Yes, Yes, Yes. But I never understood what she didn't hear. I could use a little clarity on your insights re: moving the goal post, pulled away and shifting focus. This does not sound so BPD but confusing as all heck to me. What did she want me to hear? My ask was simple, please be present about the verbal abuse stuff. I did ask the T what was it that my ex wanted and she said "safety at any and all costs"; did my actions make her feel unsafe and unheard because of what I was asking for?
did your actions make her feel unsafe and unheard because of what you were asking for? very possible. id need examples and details.

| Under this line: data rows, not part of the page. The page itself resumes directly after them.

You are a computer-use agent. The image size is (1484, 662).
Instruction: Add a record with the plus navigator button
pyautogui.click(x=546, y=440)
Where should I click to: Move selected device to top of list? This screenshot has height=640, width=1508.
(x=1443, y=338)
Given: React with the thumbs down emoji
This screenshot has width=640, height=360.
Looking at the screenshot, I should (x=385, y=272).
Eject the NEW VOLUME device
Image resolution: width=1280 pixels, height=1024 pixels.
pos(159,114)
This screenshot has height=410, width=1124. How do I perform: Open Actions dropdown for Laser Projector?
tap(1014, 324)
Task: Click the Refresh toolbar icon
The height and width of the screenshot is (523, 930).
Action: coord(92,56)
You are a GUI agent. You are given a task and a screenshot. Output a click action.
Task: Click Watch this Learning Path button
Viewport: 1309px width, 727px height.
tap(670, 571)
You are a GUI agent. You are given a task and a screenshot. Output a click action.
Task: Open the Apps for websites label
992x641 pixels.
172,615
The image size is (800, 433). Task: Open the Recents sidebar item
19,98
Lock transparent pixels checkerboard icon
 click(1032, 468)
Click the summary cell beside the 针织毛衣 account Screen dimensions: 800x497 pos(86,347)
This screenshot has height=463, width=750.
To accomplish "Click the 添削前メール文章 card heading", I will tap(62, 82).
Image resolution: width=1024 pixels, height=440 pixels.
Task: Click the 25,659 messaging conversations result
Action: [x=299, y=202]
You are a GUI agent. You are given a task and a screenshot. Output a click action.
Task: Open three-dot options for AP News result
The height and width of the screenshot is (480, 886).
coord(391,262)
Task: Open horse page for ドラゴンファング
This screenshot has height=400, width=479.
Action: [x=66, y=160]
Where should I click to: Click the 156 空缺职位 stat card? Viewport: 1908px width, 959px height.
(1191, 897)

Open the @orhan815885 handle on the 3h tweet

that bit of insight from the therapist sounds pretty dead on; she was hearing, and reading between the lines which is much easier to do without the attachment and hurt; also probably easier for your ex to articulate without the attachment and hurt. money in this case might be one representation of safety. the initial bond over childhood wounds and your understanding may have been one representation of safety. its an impossible burden for one person to provide, of course, though hearing and validating that fear/need is a start.
what i see on many levels is two people trying to change each other, an extremely common dynamic in relationships. i think you were obviously more clear and direct about identifying what you wanted to change. for her it was more subtle, and fleeting, not well articulated and hard to nail down, and based on feelings, feelings prone to changing. it sounds like initially she was able to meet your needs. when she wasnt, and you felt you had met hers, you grew resentful, and for lack of a better word, fought back. it strikes me, on some levels, as similar to trying to return to the idealization phase.
if im right (correct me where im wrong) this may also have its origins in childhood.
Repetition Compulsion has come up in another session for me. Perhaps. I know it was true in my younger days. As an interesting side note to this; before I met my now ex wife I had shared a lot of dating stories with a friend and told her how unfulfilled I felt. She asked me, then why do you keep dating women that you know you don't want a long term r/s with? Hit me like a ton of lead. Which made me change course and then lead me to be more open and a relationship with my now ex.